Monday
Dec142009
The Anatomy Of A Corporate Divorce, Tag Heuer Edition
So I see Tag Heuer is spending the next few weeks "assessing" its deal with Tiger. My question to the one of thousands of corporate crisis counselors out there: is this first step designed to soften the blow when the inevitable Tag-Tiger divorce happens, or is it to generate two publicity cycles instead of just one in the clean break scenario?









Monday, December 14, 2009 at 02:12 PM
Reader Comments (18)
I think Tag is doing the "We're thinking about it" thing until he wins Bay Hill in a couple months and then he's "always been our guy".
http://www.guardian.co.uk/sport/2009/dec/14/tag-heuer-tiger-woods
He certainly was not the master of his domain.
On the news tonight it will have morphed into "Tag dropped Tiger today"...
...so they get the benefit of having appeared to drop him (some would see that as a benefit anyway) while their legal team goes through every syllable of the contract to see exactly what their options are, and how much it will cost them if they do decide to get out of the contract.
Supposedly they are talking to bookies, pit bosses and sports book operators about Phil M and how he is able to afford wearing nothing but $1,000 a pair exotic skin golf shoes. . . They are interviewing alcohol tax agents, highway patrolmen and some Preachers about Kenny Perry's fleet of muscle cars and his making large contributions to churches entirely with $20 bills. . . Preliminary planning is underway to look into Ian Poulter's wardrobe and whether PETA is concerned. . . It may be we have only seen the tip of the iceberg regarding scandal and our golf professional heroes.

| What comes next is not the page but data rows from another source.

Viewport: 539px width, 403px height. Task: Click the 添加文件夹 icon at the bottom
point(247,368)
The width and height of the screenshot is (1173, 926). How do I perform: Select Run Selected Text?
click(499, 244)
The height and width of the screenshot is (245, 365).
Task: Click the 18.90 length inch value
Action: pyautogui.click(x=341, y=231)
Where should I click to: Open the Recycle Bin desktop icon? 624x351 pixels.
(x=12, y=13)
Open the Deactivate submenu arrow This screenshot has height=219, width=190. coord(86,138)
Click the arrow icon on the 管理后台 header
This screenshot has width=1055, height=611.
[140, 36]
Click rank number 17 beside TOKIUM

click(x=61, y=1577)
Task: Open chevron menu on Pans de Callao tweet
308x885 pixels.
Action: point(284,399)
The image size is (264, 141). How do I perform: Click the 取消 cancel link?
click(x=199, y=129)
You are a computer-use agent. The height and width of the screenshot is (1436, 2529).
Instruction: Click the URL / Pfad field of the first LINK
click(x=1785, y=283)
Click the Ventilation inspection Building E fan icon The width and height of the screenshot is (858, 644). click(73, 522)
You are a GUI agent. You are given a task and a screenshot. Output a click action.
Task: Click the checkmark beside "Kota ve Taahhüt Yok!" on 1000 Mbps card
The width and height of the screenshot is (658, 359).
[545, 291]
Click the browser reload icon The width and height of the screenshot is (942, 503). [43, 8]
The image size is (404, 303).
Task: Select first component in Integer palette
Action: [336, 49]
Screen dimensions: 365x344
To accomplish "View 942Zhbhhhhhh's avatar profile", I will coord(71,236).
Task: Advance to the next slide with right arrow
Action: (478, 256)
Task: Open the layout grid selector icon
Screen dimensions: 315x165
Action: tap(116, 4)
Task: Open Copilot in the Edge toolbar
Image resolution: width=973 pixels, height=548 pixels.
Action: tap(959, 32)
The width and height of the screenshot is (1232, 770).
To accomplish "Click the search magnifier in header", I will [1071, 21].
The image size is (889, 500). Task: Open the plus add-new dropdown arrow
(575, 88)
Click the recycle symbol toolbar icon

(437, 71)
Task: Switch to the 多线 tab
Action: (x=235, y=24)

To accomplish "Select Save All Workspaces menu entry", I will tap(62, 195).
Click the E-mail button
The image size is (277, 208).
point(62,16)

Who the hell would ever buy a Tag Heuer when they could buy a Patek Phillipe, Audmar Piguet, Piaget, Baume et. Mercier or even an Omega watch instead?
Rolexes are only bought by those that don;t know anything at all about Swiss watches.
... still- Ttag ought to Tag him out.
While I don't wholeheatedly concur with your Rolex comments, here lately they are doing everything possible to drive the brand into the ground, that's for sure.